DATA EXTRACTS -
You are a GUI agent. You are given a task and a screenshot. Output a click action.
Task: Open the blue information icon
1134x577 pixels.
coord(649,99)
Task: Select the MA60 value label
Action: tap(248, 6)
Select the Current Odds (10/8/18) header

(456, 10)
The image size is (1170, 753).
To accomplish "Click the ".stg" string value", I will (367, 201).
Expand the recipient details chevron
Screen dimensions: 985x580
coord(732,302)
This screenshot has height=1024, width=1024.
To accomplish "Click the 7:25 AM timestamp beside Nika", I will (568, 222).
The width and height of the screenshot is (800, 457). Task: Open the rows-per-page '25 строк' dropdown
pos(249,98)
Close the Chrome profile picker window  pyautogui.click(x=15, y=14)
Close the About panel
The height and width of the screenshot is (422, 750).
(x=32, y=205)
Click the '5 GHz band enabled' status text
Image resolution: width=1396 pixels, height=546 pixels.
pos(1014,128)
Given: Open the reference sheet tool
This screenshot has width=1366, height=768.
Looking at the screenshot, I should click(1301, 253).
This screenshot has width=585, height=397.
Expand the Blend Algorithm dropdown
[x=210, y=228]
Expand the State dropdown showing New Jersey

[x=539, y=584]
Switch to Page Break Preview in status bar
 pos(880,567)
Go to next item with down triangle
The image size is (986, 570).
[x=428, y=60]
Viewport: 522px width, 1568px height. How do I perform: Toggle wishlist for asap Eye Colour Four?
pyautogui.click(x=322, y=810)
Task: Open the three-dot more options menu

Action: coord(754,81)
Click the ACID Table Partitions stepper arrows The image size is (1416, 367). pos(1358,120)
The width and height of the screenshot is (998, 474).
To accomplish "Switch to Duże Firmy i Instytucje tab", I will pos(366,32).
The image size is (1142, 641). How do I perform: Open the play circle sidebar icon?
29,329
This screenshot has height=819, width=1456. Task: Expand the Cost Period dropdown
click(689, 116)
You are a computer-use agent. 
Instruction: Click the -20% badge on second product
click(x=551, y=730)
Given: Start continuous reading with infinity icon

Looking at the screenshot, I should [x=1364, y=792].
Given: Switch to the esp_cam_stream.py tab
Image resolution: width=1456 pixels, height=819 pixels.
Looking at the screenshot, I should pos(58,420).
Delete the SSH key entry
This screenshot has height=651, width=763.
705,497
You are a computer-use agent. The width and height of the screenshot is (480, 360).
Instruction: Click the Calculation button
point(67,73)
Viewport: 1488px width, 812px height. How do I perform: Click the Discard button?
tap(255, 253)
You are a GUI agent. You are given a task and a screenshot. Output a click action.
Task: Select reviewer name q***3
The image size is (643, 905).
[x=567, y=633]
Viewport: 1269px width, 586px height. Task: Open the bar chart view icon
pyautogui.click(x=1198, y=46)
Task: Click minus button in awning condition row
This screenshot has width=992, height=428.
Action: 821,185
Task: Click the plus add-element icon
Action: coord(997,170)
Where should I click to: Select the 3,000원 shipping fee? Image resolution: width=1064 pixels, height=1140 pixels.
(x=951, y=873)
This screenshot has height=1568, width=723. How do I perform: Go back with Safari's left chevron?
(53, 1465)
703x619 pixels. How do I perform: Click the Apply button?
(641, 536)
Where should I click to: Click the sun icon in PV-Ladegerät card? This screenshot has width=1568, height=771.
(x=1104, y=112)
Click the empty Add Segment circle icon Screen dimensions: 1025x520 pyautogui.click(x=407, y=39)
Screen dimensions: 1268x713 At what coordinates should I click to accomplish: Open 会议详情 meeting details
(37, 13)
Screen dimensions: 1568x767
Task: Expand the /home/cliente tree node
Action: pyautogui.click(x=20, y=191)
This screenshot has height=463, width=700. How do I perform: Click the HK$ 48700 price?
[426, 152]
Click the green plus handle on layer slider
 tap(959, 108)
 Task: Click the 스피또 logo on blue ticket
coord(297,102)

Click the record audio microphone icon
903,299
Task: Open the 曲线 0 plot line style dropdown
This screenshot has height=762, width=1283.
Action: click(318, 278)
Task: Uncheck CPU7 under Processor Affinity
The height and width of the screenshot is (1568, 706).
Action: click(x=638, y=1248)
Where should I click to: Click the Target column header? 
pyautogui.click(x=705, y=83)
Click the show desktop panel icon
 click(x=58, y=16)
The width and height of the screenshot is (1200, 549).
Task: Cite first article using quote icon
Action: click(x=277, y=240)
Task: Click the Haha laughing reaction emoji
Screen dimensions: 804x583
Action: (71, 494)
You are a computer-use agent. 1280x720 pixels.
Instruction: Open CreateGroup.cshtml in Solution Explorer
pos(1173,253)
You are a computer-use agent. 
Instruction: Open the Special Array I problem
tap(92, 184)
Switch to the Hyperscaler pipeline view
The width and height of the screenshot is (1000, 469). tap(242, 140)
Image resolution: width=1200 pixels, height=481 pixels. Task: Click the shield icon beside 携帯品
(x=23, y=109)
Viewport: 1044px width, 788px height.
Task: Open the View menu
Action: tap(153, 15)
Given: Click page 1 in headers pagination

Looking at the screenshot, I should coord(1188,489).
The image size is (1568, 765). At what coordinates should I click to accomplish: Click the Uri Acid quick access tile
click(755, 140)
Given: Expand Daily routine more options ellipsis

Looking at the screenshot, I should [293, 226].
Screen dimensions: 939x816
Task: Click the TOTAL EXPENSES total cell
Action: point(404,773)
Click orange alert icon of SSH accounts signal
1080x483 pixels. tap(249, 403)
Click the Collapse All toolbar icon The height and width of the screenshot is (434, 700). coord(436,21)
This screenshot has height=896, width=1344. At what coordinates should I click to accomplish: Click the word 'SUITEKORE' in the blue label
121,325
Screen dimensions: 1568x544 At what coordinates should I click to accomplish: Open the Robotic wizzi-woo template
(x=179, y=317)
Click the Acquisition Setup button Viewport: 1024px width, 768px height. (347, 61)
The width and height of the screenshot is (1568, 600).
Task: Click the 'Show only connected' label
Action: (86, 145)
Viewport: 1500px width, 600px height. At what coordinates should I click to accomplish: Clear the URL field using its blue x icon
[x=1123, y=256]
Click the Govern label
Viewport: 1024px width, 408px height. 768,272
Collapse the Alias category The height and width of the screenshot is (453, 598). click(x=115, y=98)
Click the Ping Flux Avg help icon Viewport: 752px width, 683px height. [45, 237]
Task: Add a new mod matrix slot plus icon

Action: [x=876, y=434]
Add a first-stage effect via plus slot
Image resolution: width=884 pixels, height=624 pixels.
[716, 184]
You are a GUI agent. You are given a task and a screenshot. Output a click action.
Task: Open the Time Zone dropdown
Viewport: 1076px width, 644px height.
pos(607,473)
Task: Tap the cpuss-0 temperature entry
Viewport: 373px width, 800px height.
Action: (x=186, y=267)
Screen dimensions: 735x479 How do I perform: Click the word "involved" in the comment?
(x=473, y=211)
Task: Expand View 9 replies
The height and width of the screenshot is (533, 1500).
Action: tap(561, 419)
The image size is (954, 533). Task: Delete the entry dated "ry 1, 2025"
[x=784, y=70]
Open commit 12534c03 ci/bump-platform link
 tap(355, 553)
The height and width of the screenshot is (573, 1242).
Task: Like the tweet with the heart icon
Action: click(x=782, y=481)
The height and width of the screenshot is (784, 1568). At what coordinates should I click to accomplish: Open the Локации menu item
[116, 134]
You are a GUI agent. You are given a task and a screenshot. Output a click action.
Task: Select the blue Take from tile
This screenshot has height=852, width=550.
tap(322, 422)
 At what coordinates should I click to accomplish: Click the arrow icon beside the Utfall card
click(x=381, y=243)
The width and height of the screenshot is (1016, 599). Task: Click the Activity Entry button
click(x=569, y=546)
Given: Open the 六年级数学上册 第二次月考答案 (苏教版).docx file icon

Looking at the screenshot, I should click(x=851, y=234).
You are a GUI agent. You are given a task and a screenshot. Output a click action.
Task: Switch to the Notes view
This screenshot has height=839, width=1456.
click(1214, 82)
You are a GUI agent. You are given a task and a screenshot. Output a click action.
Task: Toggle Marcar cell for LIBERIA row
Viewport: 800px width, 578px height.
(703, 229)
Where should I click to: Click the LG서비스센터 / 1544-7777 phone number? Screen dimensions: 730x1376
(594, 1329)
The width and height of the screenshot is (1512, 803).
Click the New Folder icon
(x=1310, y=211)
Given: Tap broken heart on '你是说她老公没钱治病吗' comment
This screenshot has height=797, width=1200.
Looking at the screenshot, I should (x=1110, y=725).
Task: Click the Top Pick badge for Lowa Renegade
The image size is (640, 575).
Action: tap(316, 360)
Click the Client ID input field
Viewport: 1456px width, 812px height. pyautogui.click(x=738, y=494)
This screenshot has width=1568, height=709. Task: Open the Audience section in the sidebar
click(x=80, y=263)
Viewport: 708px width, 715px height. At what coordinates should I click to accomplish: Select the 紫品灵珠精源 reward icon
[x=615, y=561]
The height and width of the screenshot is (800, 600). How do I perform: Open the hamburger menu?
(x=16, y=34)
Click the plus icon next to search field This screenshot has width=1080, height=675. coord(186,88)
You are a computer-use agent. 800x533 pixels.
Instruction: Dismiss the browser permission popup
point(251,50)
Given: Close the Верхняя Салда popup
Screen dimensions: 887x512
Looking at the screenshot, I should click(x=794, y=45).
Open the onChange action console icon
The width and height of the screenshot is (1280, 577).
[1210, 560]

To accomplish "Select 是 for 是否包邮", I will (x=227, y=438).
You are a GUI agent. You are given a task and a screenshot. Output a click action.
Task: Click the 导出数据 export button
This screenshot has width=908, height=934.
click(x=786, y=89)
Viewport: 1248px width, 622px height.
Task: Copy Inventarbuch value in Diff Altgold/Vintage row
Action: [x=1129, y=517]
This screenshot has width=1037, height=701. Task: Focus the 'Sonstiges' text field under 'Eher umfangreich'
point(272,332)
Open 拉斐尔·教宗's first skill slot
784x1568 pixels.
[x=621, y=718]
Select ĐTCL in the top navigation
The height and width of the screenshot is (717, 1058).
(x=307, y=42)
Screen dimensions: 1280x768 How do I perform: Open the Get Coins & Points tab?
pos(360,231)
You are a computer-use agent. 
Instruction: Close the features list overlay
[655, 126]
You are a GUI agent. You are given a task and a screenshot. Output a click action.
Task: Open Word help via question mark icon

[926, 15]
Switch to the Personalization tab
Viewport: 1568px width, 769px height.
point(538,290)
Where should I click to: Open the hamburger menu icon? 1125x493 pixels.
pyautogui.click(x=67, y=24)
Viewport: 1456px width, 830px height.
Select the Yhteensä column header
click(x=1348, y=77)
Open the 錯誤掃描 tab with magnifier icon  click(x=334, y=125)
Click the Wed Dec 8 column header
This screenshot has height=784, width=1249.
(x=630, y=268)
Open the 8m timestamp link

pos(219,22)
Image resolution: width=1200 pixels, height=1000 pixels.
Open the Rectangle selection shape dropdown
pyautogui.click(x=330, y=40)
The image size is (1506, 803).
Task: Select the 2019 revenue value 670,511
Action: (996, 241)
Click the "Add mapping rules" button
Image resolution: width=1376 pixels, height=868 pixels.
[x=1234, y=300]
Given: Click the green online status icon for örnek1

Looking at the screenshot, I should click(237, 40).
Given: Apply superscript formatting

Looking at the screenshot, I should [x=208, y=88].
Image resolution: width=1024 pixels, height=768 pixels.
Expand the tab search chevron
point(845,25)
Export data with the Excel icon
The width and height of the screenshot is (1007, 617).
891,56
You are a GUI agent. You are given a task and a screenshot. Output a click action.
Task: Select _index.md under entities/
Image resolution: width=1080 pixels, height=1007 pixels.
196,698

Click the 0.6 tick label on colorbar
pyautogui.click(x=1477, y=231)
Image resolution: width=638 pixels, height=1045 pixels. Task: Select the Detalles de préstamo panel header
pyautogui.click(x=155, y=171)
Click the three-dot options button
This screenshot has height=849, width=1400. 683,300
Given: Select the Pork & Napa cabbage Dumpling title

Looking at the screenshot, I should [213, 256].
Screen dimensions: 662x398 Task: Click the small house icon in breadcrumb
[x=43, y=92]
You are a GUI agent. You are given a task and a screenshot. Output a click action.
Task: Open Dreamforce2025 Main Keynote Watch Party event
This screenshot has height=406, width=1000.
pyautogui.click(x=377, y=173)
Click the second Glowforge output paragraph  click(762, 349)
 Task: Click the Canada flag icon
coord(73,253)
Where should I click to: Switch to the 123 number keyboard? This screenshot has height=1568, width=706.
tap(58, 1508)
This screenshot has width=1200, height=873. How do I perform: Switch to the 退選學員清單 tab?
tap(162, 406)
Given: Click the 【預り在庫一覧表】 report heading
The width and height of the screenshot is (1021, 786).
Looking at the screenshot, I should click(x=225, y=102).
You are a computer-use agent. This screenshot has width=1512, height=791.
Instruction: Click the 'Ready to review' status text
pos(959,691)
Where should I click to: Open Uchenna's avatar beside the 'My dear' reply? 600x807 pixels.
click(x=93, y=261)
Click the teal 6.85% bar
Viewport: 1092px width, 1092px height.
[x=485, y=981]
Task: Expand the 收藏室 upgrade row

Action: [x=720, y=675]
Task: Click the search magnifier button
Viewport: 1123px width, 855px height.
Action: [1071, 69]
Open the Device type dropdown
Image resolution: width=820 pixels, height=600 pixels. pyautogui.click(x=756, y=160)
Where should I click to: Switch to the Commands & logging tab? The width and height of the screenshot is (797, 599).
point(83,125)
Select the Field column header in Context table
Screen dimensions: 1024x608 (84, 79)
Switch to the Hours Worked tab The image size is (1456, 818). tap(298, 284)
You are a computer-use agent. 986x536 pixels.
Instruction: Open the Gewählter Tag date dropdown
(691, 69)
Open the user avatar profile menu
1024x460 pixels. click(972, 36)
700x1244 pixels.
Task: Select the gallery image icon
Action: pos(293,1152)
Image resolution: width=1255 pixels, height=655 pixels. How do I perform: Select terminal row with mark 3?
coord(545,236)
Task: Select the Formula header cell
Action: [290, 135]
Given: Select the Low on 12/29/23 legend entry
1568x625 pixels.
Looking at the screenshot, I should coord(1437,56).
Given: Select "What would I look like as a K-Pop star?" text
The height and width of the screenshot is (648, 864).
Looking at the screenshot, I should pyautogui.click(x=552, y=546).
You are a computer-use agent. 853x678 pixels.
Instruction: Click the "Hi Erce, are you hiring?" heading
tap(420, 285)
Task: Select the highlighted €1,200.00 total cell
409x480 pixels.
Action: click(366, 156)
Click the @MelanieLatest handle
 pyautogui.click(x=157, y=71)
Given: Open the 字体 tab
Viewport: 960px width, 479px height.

THE TASK - Looking at the entries above, can you reproduce exactly the lines from the one that holds "You are a computer-use agent. 853x678 pixels." through the one that holds "Given: Open the 字体 tab", and only those?

TASK RESPONSE -
You are a computer-use agent. 853x678 pixels.
Instruction: Click the "Hi Erce, are you hiring?" heading
tap(420, 285)
Task: Select the highlighted €1,200.00 total cell
409x480 pixels.
Action: click(366, 156)
Click the @MelanieLatest handle
 pyautogui.click(x=157, y=71)
Given: Open the 字体 tab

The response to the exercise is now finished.